Dewey sets hearts aflutter and ministers a-fulminatin' from practically the first chords his teenage rock and roll band strums at a talent show. Convinced to make a life of his own in music, Dewey and his soon-to-be wife Edith (Kristen Wiig) leave with stars in their eyes and Pa Cox's (Raymond J. Barry) harsh words nipping at their heels.
Sure enough, Dewey presses a hit record in no time flat, but accompanying his meteoric success are the usual pitfalls: orgies, drugs, and, when he and Edith separate, a fight for custody of the chimp. The primary other woman is Darlene Madison (Jenna Fischer), a virtuous backup singer who gets Dewey hotter than a pepper sprout. Through the decades she drifts in and out of his life as easily as Dewey changes styles, including a Dylanesque firebrand phase and endless studio tinkerer like Brian Wilson.
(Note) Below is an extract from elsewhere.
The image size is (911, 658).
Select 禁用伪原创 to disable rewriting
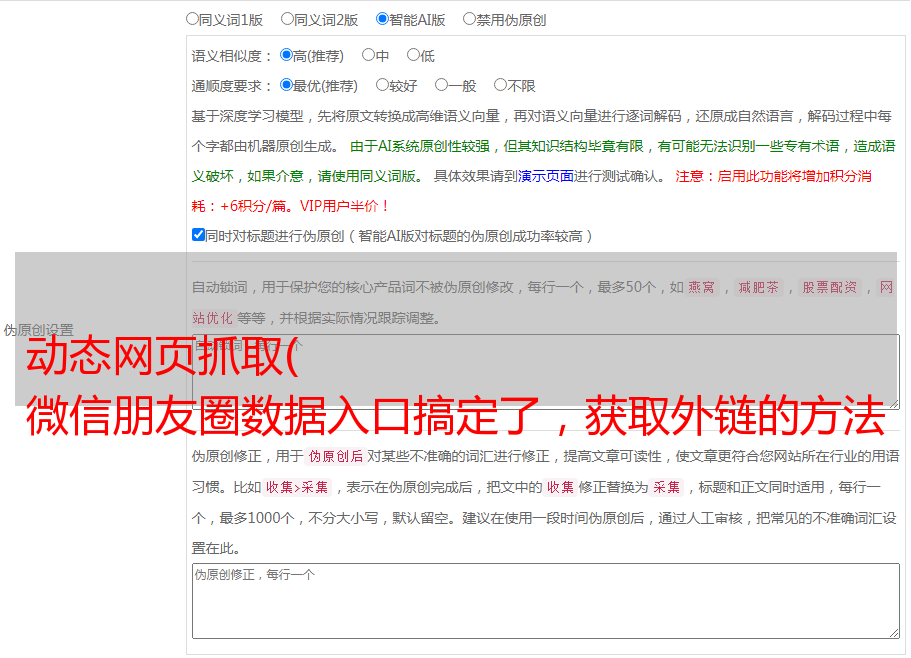[469, 19]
WALK HARD writer-director Jake Kasdan and co-writer Judd Apatow borrow the framework and story from WALK THE LINE. Bits of RAY and conventions from other biopic are included for good measure. Mostly, though, it's a scene for scene answer to the Johnny Cash film down to the way shots are framed and lit.
Direct, feature-length parodying of a single film runs the risk of punchlines being anticipated before the set-ups are made. Once WALK HARD'S corresponding WALK THE LINE scenes are recognized, many jokes can be predicted with ease. Sometimes it is funnier to foresee what's coming, but when the level fails to rise above the kinds of wisecracks a rowdy audience might sling at the screen, the humor needs to be freshened. (This goes double for the extensive wordplay riffing on Dewey's surname.)
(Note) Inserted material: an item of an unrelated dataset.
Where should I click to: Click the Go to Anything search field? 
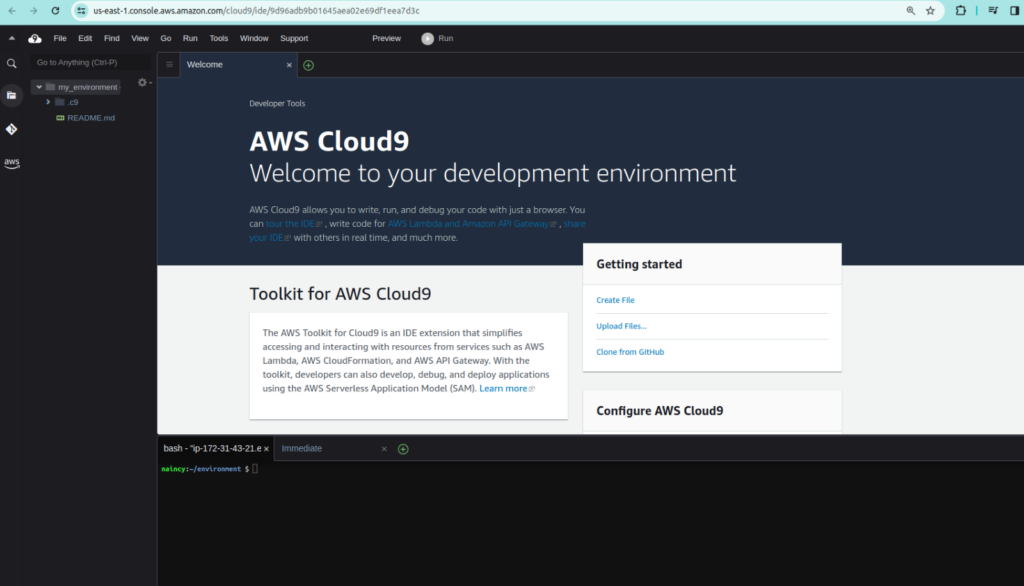[85, 62]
The film is more assured when it makes mincemeat of tried and true biopic clichés. WALK HARD makes a mockery of actors unconvincingly playing a wide range of character ages, the overnight fame ascension montage (done here in an afternoon), and heavy-handed views of the past through the eyes of the present, often the most cringeworthy moments in period films. (Think of the confident professions of skepticism about something then unproven or unaccepted but now well-known or commonplace).
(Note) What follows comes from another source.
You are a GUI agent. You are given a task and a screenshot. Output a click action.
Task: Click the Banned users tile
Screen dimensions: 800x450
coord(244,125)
Reilly is game for anything Kasdan and Apatow throw at him. He deserves points for keeping a straight face in a two-shot close-up the likes of which won't be found in any other Hollywood films. Reilly also proves himself versatile as a singer, equally at ease with a ballad suited for Roy Orbison, upbeat rockabilly in the vein of Cash and Elvis, and a cryptic, singsongy Dylan tune.
What he lacks is a steady comedic partner. In WALK THE LINE June Carter and the romance were front and center with The Man in Black, but WALK HARD, focused more on stringing sketches than building narrative, underutilizes its potential lead actress. Fischer is called upon to do no more than look foxy as Darlene. Even her funniest scene, the subtlety-free, double entendre-dripping "Let's Duet", finds the actress lip-syncing.
Without question the film's highlights are the credible imitations of pop music spanning at least three decades. For all of the care and creativity put into WALK HARD'S original songs, the rest of the film feels less inspired and maybe a little lazy.